§ Work required: Report each line in the entries below that contains the word "dropdown", matching uppercase and lowercase letters exactly.

§ Records for the exercise:
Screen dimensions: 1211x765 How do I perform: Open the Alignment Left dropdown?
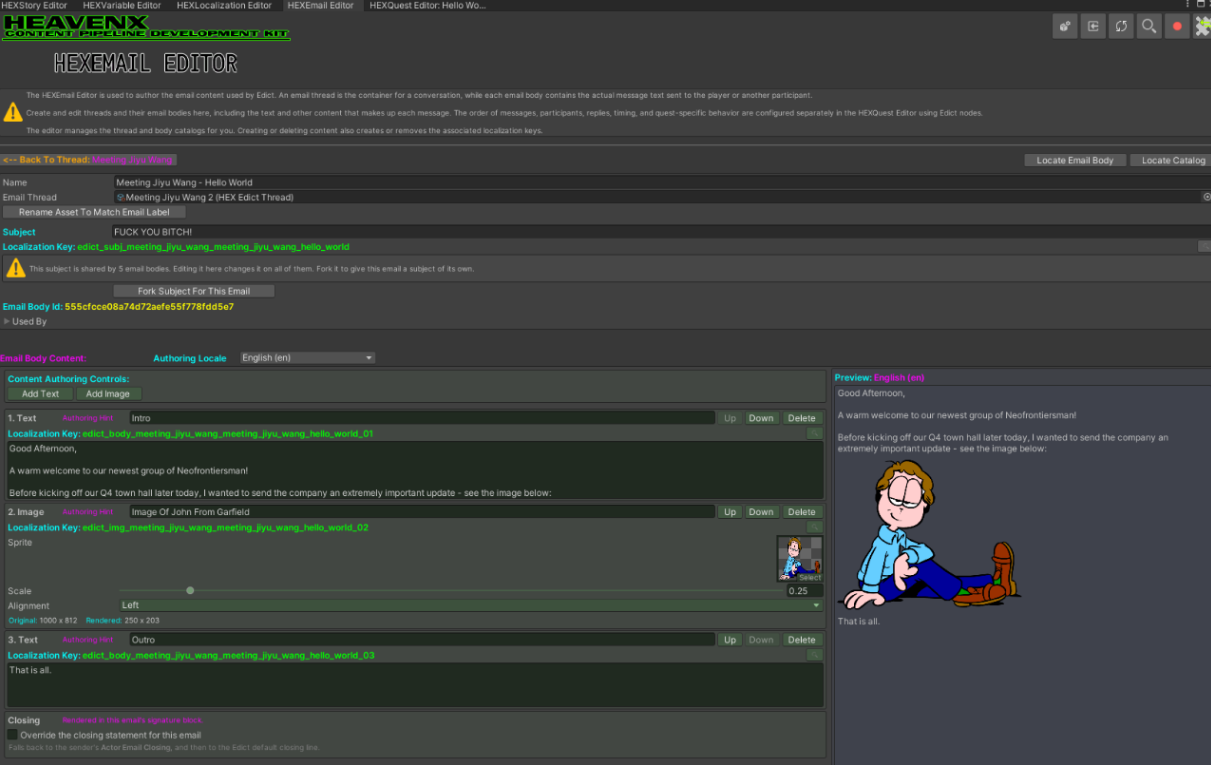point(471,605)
* * *
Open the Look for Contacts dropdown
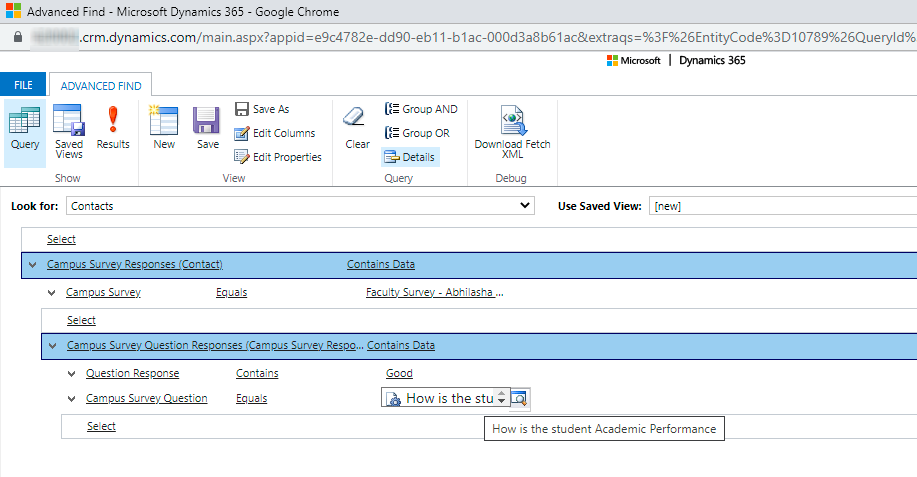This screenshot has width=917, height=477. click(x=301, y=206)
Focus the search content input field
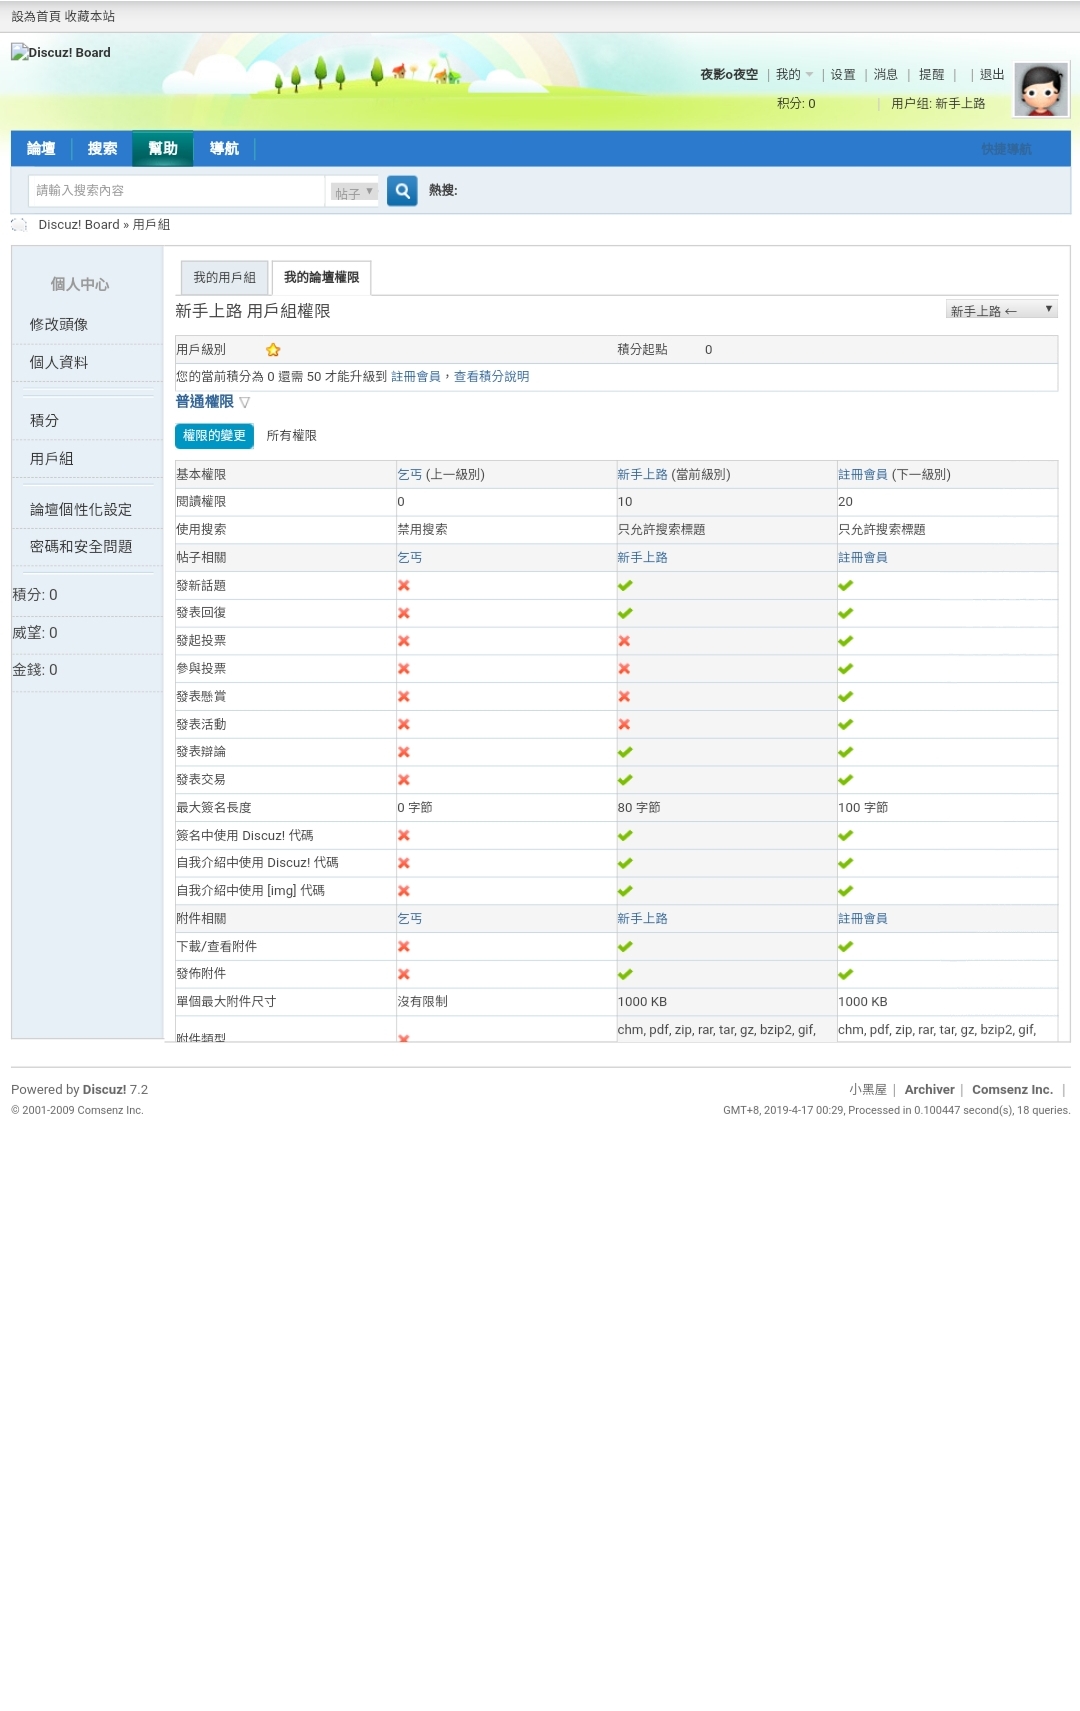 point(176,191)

§ The answer:
Screen dimensions: 1211x765 How do I perform: Open the Alignment Left dropdown?
Open the Look for Contacts dropdown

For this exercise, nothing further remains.